WHAT YOU HAVE TO DO =>
Identify, in the records below, every line where the string "button" appears, and copy each such line.

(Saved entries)
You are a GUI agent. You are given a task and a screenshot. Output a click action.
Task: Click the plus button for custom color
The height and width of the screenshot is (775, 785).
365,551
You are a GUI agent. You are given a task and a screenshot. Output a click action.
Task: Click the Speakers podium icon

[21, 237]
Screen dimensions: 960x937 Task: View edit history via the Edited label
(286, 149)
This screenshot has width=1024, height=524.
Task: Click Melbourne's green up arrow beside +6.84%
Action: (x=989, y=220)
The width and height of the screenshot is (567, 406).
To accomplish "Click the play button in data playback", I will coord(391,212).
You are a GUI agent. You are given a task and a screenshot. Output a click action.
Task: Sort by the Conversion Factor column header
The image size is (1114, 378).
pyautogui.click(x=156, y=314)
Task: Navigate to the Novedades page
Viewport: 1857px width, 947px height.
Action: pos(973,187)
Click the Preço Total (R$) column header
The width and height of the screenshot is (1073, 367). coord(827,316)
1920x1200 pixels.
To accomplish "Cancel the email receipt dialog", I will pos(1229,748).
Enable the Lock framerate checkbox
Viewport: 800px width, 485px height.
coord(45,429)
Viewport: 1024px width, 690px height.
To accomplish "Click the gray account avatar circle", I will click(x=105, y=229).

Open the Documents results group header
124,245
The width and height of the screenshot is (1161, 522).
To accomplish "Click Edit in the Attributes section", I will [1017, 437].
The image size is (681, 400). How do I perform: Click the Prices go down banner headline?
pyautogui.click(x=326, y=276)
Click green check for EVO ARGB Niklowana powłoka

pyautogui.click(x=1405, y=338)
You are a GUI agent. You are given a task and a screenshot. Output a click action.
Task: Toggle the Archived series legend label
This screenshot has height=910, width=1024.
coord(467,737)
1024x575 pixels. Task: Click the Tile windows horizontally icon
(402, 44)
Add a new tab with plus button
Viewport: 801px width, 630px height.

THE COMPLETED TASK =>
Task: Click the plus button for custom color
To accomplish "Click the play button in data playback", I will coord(391,212).
Add a new tab with plus button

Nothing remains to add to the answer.